# Finetuning a Pytorch ResNet Model for Image Classification
In this example we will finetune a pretrained ResNet model with Ray Train. You should be familiar with [PyTorch](https://pytorch.org/) before starting the tutorial. 

For fine-tuning, our network architecture consists of a pretrained ResNet model as the backbone and a randomly initialized linear layer as the classifier. The ResNet model is pretrained on the 1000-class Imagenet dataset. We will unfreeze and retrain all parameters of the model for the new task.




# Load and transform datasets
We will use the *hymenoptera_data* as the fintuning dataset, which contains two classes(bees and ants) and 397 images(244 for train, 153 for validation). The dataset is provided by Pytorch and can be downloaded [here](https://download.pytorch.org/tutorial/hymenoptera_data.zip). The dataset folder is structured such that we can load with Pytorch [ImageFolder](https://pytorch.org/vision/main/generated/torchvision.datasets.ImageFolder.html) dataset.

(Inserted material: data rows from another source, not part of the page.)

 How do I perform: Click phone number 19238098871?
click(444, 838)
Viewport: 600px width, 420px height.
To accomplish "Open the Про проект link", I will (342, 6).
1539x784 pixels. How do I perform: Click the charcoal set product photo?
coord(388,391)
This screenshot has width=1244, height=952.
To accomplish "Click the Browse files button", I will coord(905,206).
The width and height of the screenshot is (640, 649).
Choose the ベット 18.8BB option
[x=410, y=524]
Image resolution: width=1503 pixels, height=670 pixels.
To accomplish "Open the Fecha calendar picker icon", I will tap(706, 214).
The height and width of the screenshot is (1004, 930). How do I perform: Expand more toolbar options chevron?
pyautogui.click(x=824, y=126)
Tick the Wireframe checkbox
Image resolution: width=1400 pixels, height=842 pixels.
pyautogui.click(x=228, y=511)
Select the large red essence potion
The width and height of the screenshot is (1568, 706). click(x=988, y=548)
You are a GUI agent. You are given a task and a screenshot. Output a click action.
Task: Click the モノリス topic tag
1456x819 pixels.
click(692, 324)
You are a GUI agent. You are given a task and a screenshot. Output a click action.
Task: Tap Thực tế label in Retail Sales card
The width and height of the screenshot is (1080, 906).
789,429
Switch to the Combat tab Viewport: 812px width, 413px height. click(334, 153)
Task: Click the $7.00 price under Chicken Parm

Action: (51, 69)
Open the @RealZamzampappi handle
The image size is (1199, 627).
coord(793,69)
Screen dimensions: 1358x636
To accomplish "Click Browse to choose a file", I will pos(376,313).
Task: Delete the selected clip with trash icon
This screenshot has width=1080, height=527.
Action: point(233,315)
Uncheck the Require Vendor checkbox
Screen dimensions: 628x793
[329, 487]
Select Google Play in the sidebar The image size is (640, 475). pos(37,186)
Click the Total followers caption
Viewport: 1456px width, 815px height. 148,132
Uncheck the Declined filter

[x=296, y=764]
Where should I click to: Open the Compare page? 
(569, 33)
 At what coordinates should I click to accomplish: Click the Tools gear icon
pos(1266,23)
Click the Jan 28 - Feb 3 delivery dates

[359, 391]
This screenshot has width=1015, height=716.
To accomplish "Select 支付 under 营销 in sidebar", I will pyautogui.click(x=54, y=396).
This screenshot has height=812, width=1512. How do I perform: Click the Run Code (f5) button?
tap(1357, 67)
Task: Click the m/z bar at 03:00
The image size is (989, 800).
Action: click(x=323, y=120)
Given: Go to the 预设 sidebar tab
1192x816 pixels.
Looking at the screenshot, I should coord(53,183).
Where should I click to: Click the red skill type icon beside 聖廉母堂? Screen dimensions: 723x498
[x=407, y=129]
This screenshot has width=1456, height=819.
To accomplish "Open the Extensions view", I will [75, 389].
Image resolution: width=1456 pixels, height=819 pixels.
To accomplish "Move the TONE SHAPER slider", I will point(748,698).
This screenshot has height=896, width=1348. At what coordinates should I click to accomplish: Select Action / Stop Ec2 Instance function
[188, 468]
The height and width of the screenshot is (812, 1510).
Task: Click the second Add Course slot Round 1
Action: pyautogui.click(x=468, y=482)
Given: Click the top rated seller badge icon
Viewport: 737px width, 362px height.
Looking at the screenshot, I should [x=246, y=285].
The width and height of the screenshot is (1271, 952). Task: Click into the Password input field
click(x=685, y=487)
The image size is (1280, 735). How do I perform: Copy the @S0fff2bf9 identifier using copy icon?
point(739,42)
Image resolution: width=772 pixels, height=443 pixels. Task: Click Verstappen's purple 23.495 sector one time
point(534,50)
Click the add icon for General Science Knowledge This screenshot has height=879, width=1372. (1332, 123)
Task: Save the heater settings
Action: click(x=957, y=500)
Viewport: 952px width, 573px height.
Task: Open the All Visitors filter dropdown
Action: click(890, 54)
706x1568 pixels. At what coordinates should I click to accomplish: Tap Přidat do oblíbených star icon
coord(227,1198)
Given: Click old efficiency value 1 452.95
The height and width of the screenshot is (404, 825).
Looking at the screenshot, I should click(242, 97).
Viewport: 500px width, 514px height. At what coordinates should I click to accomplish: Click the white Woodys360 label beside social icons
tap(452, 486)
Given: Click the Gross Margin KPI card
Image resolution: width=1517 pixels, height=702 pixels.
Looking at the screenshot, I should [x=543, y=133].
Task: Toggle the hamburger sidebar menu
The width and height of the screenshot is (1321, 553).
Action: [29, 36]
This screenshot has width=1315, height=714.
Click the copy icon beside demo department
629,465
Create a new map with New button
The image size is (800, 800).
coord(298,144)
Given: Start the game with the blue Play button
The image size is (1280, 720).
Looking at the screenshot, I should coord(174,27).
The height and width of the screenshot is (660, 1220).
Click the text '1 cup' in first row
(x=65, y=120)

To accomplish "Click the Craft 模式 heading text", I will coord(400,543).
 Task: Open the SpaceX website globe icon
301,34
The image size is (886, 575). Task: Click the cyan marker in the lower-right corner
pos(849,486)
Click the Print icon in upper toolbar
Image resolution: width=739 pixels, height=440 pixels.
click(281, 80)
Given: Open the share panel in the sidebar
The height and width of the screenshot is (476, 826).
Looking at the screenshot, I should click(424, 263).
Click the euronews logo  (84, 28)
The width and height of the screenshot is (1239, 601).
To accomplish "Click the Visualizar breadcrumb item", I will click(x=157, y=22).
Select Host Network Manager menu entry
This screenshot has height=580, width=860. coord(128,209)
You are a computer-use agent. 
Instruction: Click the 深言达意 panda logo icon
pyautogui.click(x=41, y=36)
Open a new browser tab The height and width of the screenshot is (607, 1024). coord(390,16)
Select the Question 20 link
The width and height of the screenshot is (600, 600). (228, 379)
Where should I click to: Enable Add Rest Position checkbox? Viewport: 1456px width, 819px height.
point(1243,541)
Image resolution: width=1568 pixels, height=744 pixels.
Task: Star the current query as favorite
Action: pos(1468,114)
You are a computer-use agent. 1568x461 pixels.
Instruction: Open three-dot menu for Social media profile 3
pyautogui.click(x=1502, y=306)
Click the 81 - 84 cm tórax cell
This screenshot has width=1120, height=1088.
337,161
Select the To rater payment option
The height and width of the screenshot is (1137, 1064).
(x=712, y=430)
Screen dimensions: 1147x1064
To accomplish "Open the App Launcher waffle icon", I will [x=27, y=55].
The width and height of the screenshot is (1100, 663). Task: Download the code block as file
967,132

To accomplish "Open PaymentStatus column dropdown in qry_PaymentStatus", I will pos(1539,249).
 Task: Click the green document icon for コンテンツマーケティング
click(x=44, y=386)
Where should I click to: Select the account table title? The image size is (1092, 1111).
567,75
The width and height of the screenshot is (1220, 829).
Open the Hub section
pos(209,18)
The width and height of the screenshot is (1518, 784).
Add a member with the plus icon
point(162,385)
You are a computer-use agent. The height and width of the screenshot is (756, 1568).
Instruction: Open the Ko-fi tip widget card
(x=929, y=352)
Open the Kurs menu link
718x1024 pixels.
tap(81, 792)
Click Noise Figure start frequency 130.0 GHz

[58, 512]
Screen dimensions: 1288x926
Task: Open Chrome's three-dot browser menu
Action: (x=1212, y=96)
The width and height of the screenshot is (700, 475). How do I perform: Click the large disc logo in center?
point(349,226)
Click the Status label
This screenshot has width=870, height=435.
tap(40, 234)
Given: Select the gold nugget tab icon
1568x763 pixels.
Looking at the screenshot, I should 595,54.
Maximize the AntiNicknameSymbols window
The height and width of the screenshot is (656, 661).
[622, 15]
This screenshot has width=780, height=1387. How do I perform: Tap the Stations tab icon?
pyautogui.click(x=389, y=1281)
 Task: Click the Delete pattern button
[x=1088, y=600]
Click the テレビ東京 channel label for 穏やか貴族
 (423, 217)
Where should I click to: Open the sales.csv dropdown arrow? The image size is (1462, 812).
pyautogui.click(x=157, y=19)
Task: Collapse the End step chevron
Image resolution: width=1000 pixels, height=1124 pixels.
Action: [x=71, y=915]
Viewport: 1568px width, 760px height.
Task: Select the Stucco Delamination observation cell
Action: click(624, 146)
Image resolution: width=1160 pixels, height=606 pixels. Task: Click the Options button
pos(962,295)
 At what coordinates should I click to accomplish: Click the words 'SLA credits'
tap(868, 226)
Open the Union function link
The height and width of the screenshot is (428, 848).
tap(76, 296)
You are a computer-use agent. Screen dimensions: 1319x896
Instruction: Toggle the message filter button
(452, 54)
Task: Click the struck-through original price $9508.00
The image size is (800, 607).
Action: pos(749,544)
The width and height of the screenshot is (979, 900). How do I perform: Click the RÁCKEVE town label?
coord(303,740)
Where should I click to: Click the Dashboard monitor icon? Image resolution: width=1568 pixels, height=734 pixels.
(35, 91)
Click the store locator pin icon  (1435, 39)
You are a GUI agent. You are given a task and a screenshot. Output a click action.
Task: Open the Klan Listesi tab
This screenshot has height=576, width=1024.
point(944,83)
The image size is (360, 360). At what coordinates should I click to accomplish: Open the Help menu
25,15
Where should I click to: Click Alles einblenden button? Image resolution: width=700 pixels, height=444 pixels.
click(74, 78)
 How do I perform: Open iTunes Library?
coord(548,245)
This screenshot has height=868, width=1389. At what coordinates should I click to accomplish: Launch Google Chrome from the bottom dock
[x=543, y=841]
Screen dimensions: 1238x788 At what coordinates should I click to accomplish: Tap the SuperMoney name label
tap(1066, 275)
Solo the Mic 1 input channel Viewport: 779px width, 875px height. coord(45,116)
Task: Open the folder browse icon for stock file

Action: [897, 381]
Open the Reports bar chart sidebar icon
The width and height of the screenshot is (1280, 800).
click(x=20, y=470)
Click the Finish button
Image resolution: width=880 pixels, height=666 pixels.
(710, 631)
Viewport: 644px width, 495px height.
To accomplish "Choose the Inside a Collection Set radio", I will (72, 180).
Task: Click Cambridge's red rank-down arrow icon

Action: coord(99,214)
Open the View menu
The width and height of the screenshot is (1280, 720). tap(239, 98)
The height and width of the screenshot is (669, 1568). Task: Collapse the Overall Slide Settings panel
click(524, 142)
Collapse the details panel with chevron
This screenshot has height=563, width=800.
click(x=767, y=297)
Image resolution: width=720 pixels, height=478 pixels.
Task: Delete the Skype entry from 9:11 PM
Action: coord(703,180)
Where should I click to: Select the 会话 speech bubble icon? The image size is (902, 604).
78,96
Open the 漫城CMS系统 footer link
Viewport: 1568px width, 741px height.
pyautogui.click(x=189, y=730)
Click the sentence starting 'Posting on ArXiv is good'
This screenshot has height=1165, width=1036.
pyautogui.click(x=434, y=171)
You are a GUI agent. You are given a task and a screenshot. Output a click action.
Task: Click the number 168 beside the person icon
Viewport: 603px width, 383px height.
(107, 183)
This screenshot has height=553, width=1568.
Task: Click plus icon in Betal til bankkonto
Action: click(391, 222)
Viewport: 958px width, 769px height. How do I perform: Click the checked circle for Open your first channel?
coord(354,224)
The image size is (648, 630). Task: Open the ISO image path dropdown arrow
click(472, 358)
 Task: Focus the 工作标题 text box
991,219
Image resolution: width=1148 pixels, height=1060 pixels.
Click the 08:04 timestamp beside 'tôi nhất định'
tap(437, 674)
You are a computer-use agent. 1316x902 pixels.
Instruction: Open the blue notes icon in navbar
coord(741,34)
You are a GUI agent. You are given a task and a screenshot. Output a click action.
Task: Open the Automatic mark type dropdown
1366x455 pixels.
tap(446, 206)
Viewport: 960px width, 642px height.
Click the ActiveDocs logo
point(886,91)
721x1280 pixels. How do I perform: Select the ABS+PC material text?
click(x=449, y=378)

Notice that the ResNet model was pretrained with hard-coded normalization values. We'll keep these numbers the same for fine-tuning, as shown in *data_transforms*. More details can be found [here](https://pytorch.org/hub/pytorch_vision_resnet/).

In [None]:
import os
os.system("wget https://download.pytorch.org/tutorial/hymenoptera_data.zip")
os.system("unzip hymenoptera_data.zip")

In [1]:
import os
import torch
import torch.nn as nn
import torch.optim as optim
from torch.utils.data import DataLoader
from torchvision import datasets, models, transforms
import numpy as np

# Replace with your own path of the dataset
DATA_DIR = "./hymenoptera_data"

# Data augmentation and normalization for training
# Just normalization for validation
input_size = 224
data_transforms = {
    'train': transforms.Compose([
        transforms.RandomResizedCrop(input_size),
        transforms.RandomHorizontalFlip(),
        transforms.ToTensor(),
        transforms.Normalize([0.485, 0.456, 0.406], [0.229, 0.224, 0.225])
    ]),
    'val': transforms.Compose([
        transforms.Resize(input_size),
        transforms.CenterCrop(input_size),
        transforms.ToTensor(),
        transforms.Normalize([0.485, 0.456, 0.406], [0.229, 0.224, 0.225])
    ]),
}

torch_datasets = dict()
for split in ["train", "val"]:
    torch_datasets[split] = datasets.ImageFolder(os.path.join(DATA_DIR, split), data_transforms[split])

Next we will transform our ImageFolder dataset into a Ray dataset, which will partition the whole dataset and distribute the data blocks across the nodes in cluster. You will benefit from faster parallel pre-processing and data ingestion.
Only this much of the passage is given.